He was trembling, words inadequate to express the revulsion he felt to his core. Starscream laid a hand on his back, the other on his wing, and felt Dreadmoon relax a little. After a minute, the monitor opened his wings slightly and caught Starscream’s gaze. “I was… alone. I’ve never been so alone before. Then you came. I’m glad it was you…” For an instant, it looked as though Dreadmoon would say more, but he stopped and repeated in a whisper, “I’m glad it was you.”

“Will you be all right, Dreadmoon?”

“I… hope so.”

Starscream nodded. He wasn’t much of a comforter, he knew, but he could at least be there. Dreadmoon was always there for him; quiet, strong, and sympathetic. He’d collapsed in the monitor’s quarters on more than one occasion when the pressure got to be too much and he just needed someone to listen…

“Starscream! Commander, you’re needed in the control room!”

“Memory,” said Starscream, activating his radio. “Can this wait?”


“My wheels are gettin’ mud-clogged!”

“You should get treads, Longhaul, like us,” suggested Bonecrusher from the front of the line.

“Maybe we could pave the road to the mine,” added Scavenger from the back.

“Give Mixmaster something to do, anyway,” Bonecrusher agreed. “If anyone can come up with some type of paving that can be put on mud and have it set properly in a driving rainstorm…”

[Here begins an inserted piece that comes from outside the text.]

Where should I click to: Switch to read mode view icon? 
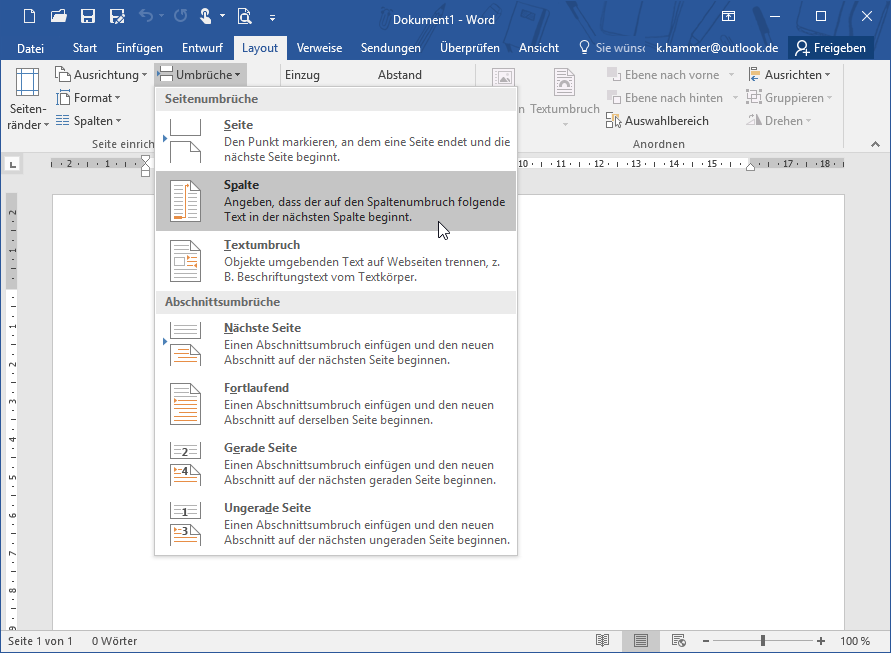tap(603, 641)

Longhaul made a razzing noise. “Don’t sidetrack my griping. Where was I?..”

“Four metres behind me.”

“Shaddup. I’m gettin’ muck in my works - and the weight of the ore is pushing me even deeper into the mud - and suddenly you’re Mr Comedy. When we get back, I hope we have a good, long merge so’s I can properly let you know what I think of you,” grumbled Longhaul.

“I hope you have a good, long cleaning before our good, long merge.”

“Bah! Now look what ya done, Bonecrusher - ya got the Scrounge makin’ jokes at me!” hollered the dump truck. “Don’t see why we don’t just hook up a trailer or something to you…”

“The tire tracks would mess up the nice temp-road I’m making for you.”

“‘Nice’ my drive-shaft…”

Suddenly, behind them, was the crack of splintering wood and Scavenger’s shriek. Bonecrusher shifted back to robot-mode to throw the tree off of the steam-shovel. “You’re a two-ton truck, Scavenger. How’d a tree knock you down?”

Unable to right himself in vehicle-mode, Scavenger shifted and stood. “It was a heavy tree.”



“Every minute we sit out here arguing is another minute of mud in my gears,” shouted Longhaul.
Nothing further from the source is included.